Schurz Haiko, Solander Klara, Åström Davida, Cossío Fernando, Choi Taeyang, Dustler Magnus, Lundström Claes, Gustafsson Håkan, Zackrisson Sophia, Strand Fredrik
Department of Oncology-Pathology, Karolinska Institutet, Solna, Sweden.
Medical Diagnostics Karolinska, Karolinska University Hospital, Solna, Sweden.
NPJ Digit Med. 2025 May 8;8(1):259. doi: 10.1038/s41746-025-01623-0.
AI cancer detection models require calibration to attain the desired balance between cancer detection rate (CDR) and false positive rate. In this study, we simulate the impact of six types of mismatches between the calibration population and the clinical target population, by creating purposefully non-representative datasets to calibrate AI for clinical settings. Mismatching the acquisition year between healthy and cancer-diagnosed screening participants led to a distortion in CDR between -3% to +19%. Mismatching age led to a distortion in CDR between -0.2% to +27%. Mismatching breast density distribution led to a distortion in CDR between +1% to 16%. Mismatching mammography vendors lead to a distortion in CDR between -32% to + 33%. Mismatches between calibration population and target clinical population lead to clinically important deviations. It is vital for safe clinical AI integration to ensure that important aspects of the calibration population are representative of the target population.

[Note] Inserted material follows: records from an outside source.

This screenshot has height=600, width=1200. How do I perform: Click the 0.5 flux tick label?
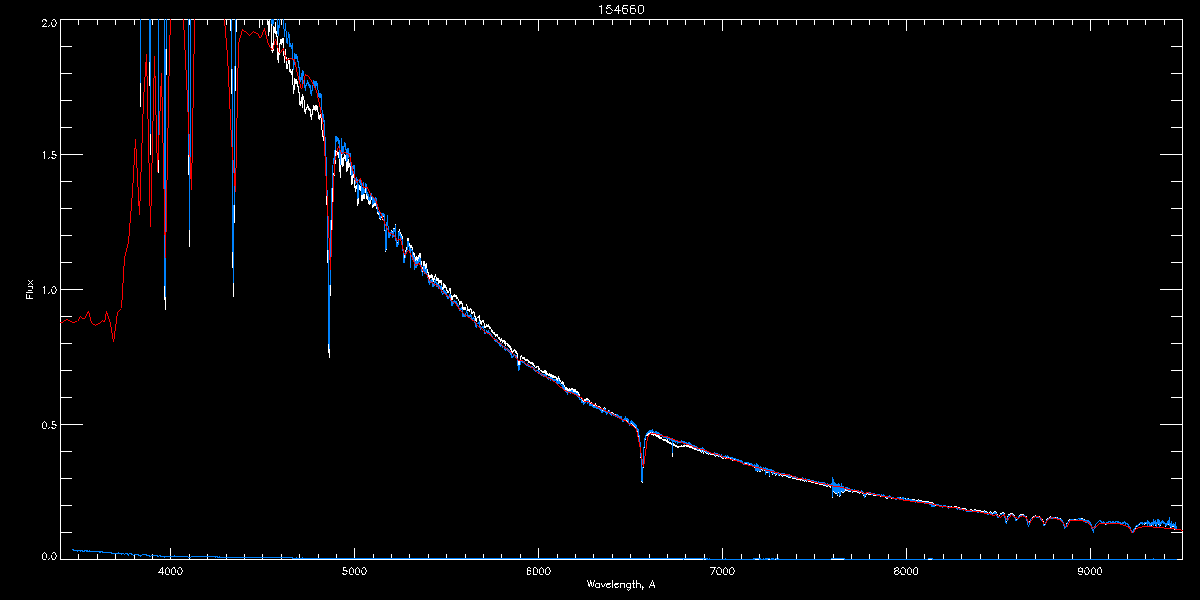click(47, 424)
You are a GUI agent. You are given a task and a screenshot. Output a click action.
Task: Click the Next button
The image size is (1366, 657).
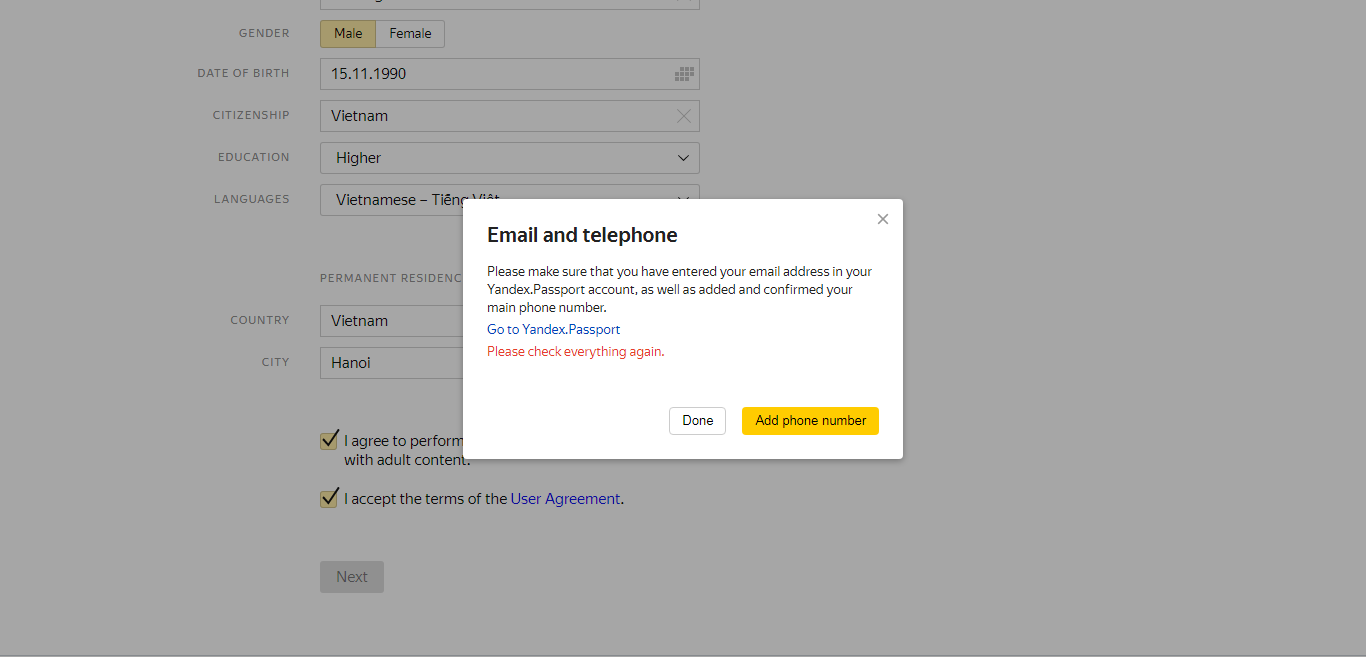(352, 577)
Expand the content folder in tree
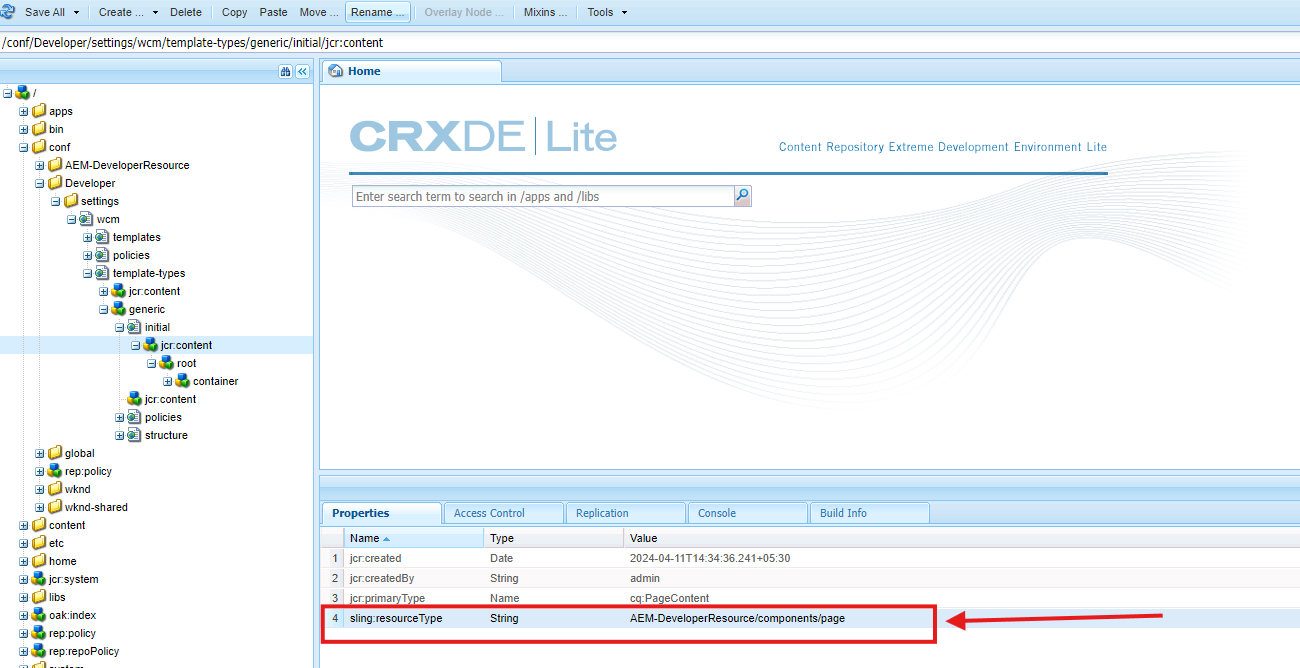The height and width of the screenshot is (668, 1300). coord(24,525)
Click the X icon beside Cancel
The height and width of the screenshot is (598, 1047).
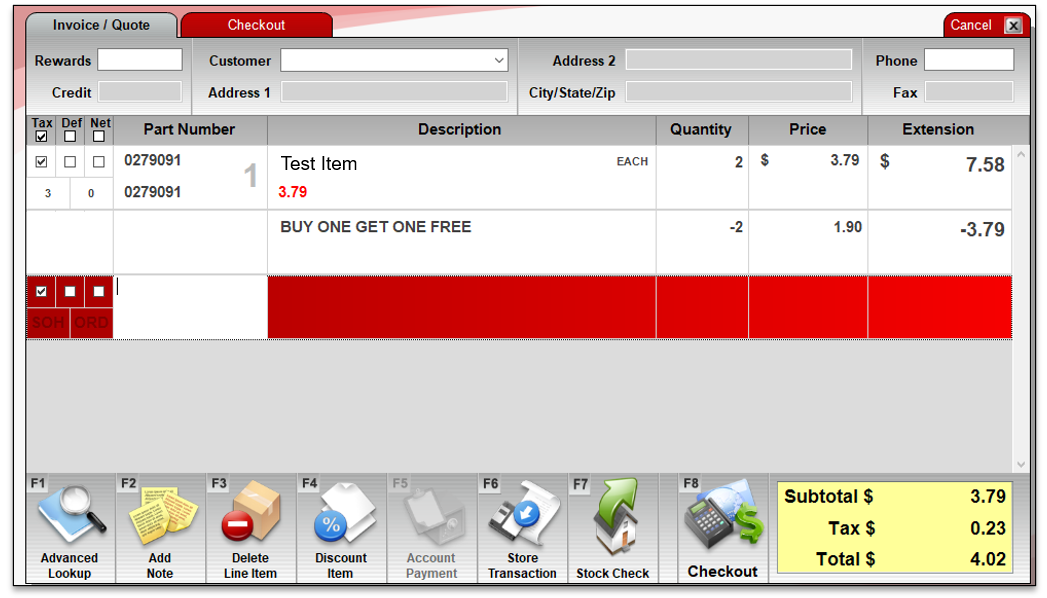pos(1014,26)
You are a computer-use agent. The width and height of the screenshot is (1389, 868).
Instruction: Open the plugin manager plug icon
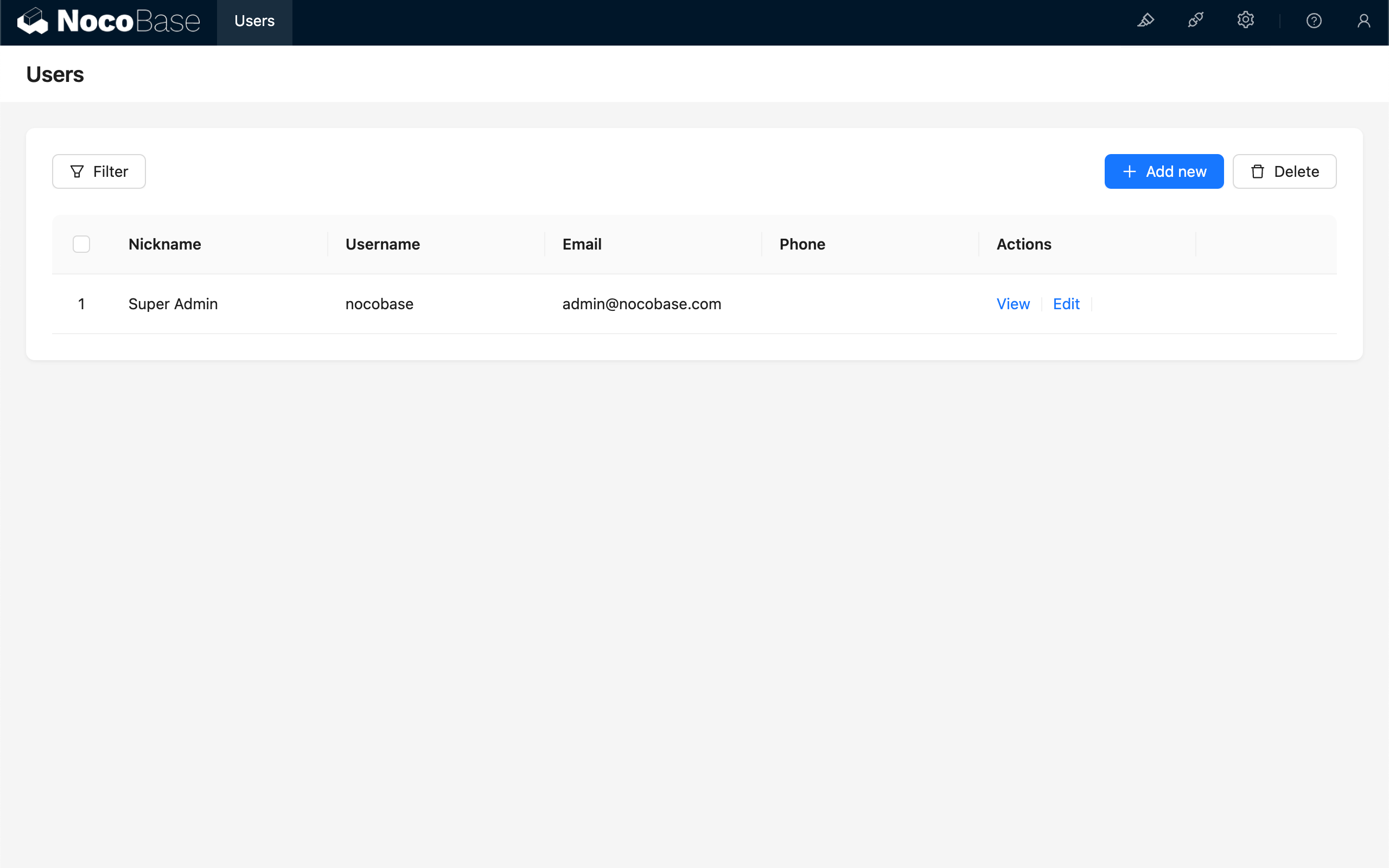click(1196, 21)
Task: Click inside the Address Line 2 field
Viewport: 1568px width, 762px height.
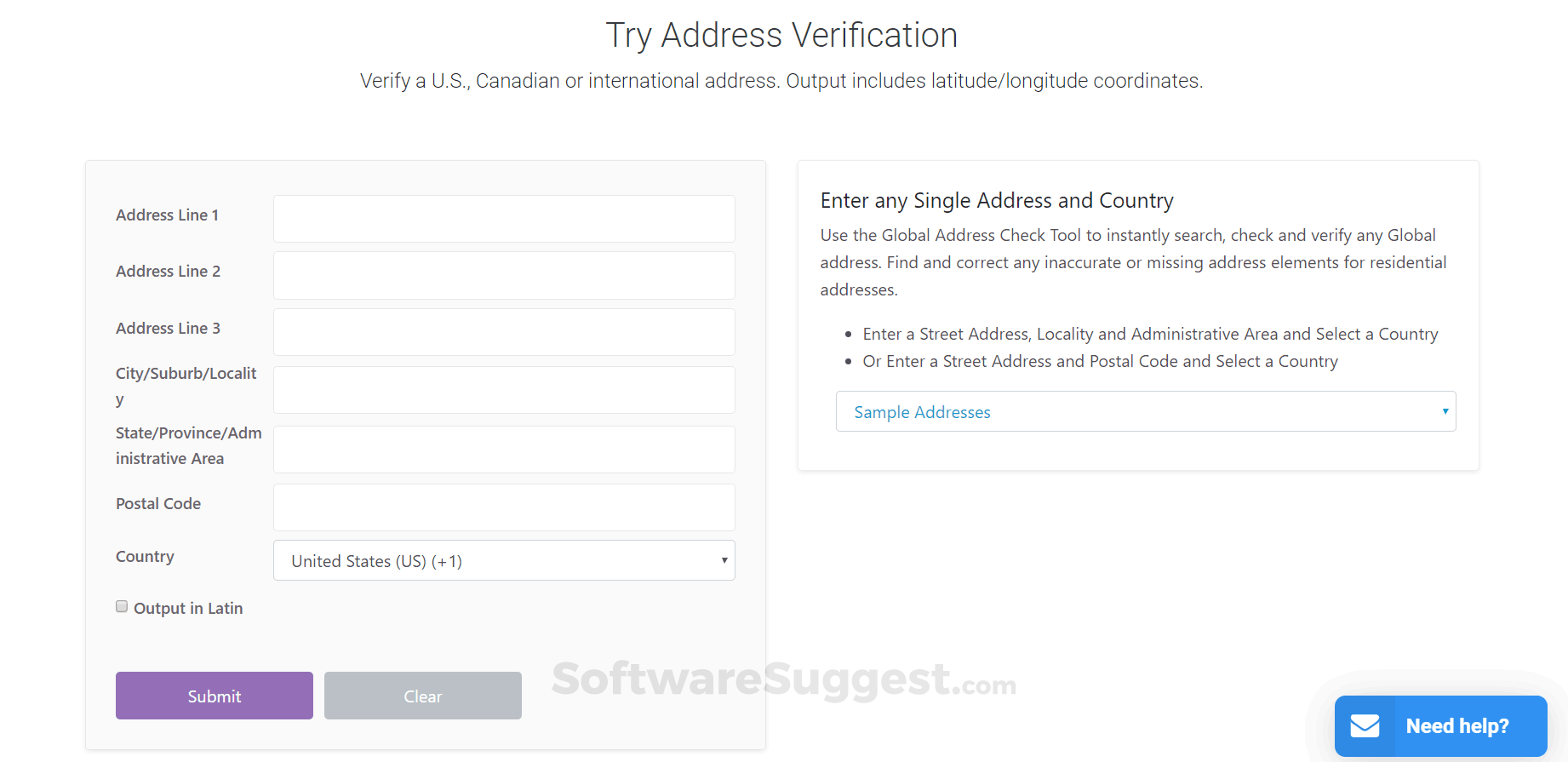Action: click(x=504, y=275)
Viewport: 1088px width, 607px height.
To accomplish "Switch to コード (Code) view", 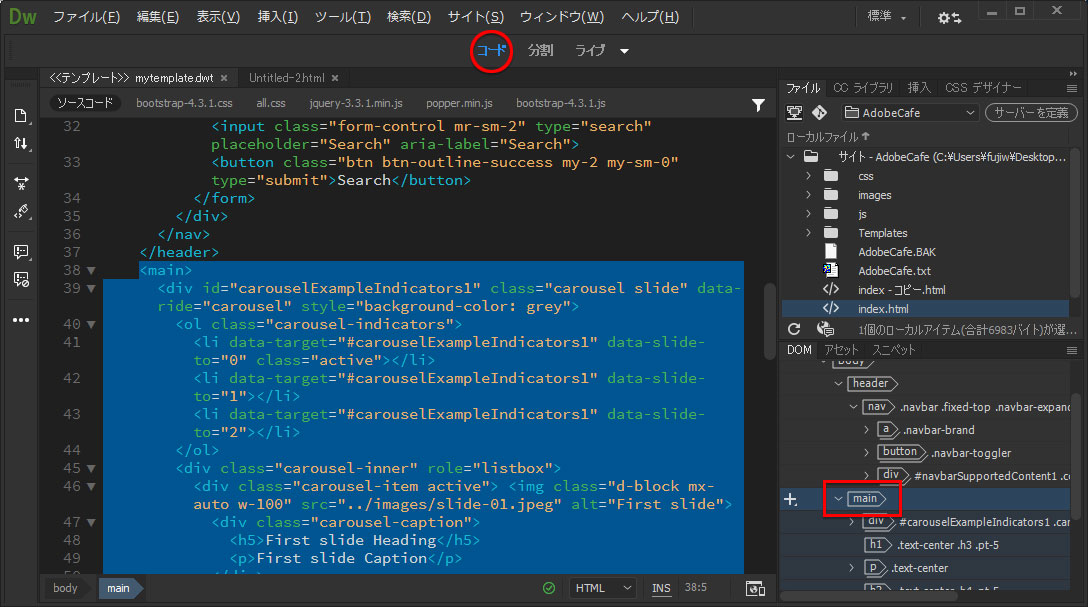I will pos(491,50).
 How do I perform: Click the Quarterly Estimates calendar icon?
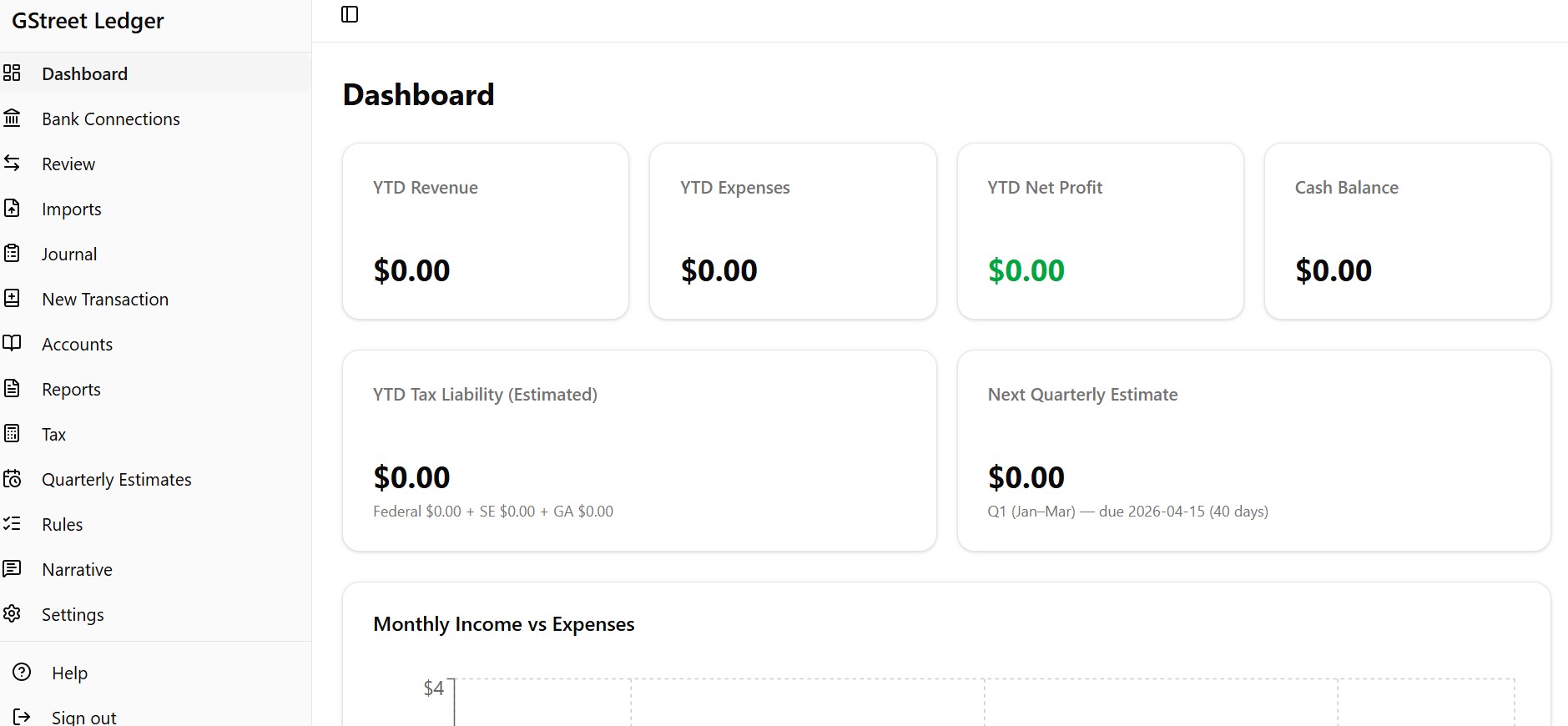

人工智能癌症检测模型需要进行校准,以在癌症检测率(CDR)和假阳性率之间达到理想的平衡。在本研究中,我们通过创建特意不具代表性的数据集来校准用于临床环境的人工智能,模拟了校准人群与临床目标人群之间六种不匹配类型的影响。健康筛查参与者与癌症诊断筛查参与者之间的采集年份不匹配,导致癌症检测率出现-3%至+19%的偏差。年龄不匹配导致癌症检测率出现-0.2%至+27%的偏差。乳房密度分布不匹配导致癌症检测率出现+1%至16%的偏差。乳腺摄影设备供应商不匹配导致癌症检测率出现-32%至+33%的偏差。校准人群与目标临床人群之间的不匹配会导致具有临床重要性的偏差。为了安全地将人工智能集成到临床中,确保校准人群的重要方面能够代表目标人群至关重要。